A Zogby Interactive poll of 2,841 adults taken Dec. 28 to 30 found 40 percent of Americans anticipate having less disposable income at the end of this year than they did at year-end 2009, while one-third foresee having about the same amount in their coffers. Most hopeful among them are the Millennials, ages 18 to 29: Thirty percent expect to have more funds at their disposal.

The wealthy are no exception to the conservative spending outlook. Luxury consumers “haven’t recovered anywhere near to their wealth of 2007,” said Milton Pedraza, chief executive officer of the Luxury Institute. “They splurged a bit over Christmas, but I expect conservative spending on luxuries this year,” with interest centering on innovative products.

In times of more limited consumption, simply getting people to consider purchasing a brand “won’t be good enough,” said Walker Smith, executive vice chairman of The Futures Co., a London-based unit of WPP. “The single-biggest issue facing marketers is learning how to reconnect with people about what’s worth paying for and what’s worth paying extra for. People are learning how to live without things. There’s this seething outrage people feel about things. It’s all about irresponsibility — the financial crisis, the housing crisis.”

The 10 percent U.S. unemployment rate, depressed housing market and a forecast for widespread home foreclosures to continue through 2010 are expected to keep exacting a toll on the consumer’s psyche. Almost half those polled by Zogby Interactive, or 47 percent, said their financial situation was worse than it was as 2008 ended.

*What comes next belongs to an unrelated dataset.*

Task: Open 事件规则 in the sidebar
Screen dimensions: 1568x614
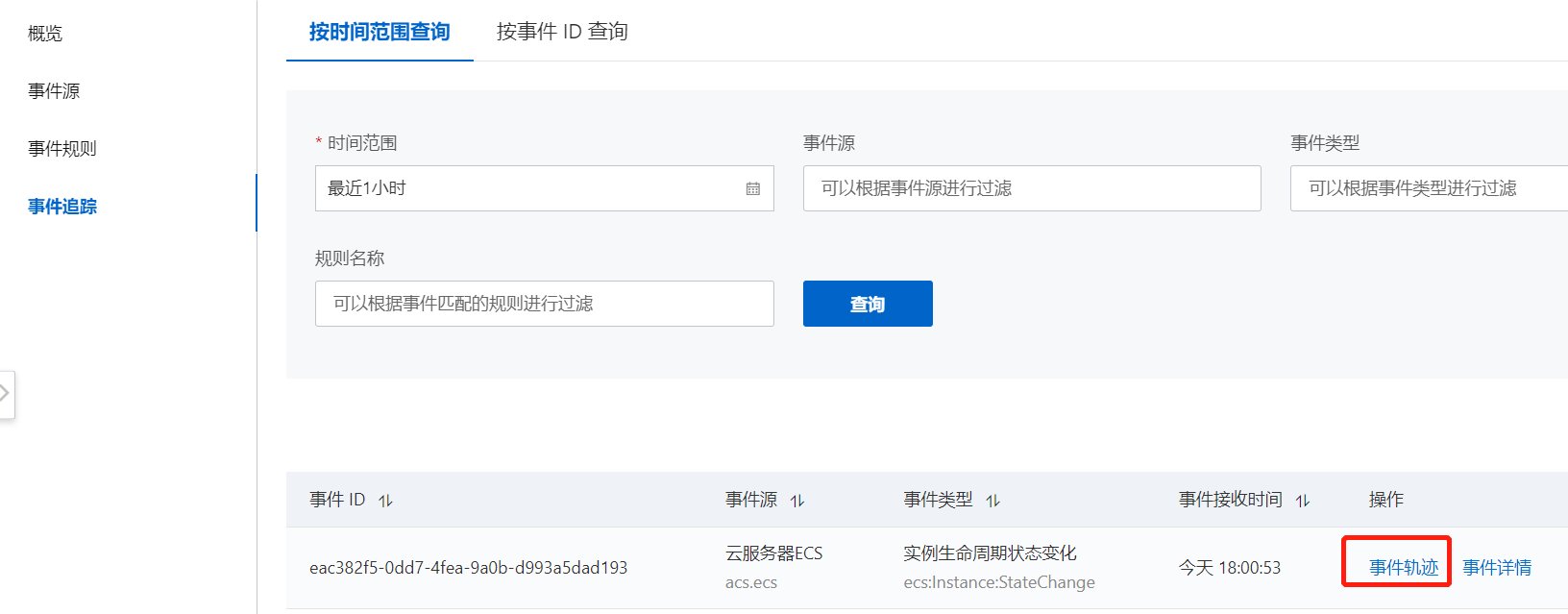Action: 62,149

Even the advertising extravaganza that is the Super Bowl is being reevaluated by CBS and advertisers. The price of the average 30-second commercial is ranging from $2.5 million to $2.8 million for CBS’ Feb. 7 telecast of Super Bowl XLIV, down from $3 million in 2009, TNS Media Intelligence reported Monday, citing ad buyers. If the average cost ends up at less than $3 million, it won’t be the first time the price of Super Bowl spots dropped: They dipped 4 percent to about $2.4 million in 2007, versus $2.5 million in 2006, said Jon Swallen, senior vice president at TNS Media Intelligence.

PepsiCo Inc. has bowed out of the Super Bowl telecast for the first time in 23 years, as it allocates more than $20 million to its new Pepsi Refresh Project, which will be financing local causes submitted by people around the country to Pepsi’s Web site at refresheverything.com.

A reevaluation of fashion goods may result in sharing and cooperative ownership of certain items by young adults, Euro RSCG’s Salzman said, like “five women pitching in to buy and share evening coats.”

Thought leaders engaged by marketing consultant Zandl Group, Millennials and Gen-Xers believed to be on the leading edge of new trends, “are ready to get involved with fashion again,” said Irma Zandl, president of the consumer insights specialist. “But with the economy so bad, it isn’t that must-have item.”

For the near-term, apparel’s primary appeal is likely to lie in things that are practical, flexible or needed in someone’s wardrobe, predicted John Zogby, president, chairman and ceo of Zogby International. “The most practical becomes the most fashionable” in 2010, he said.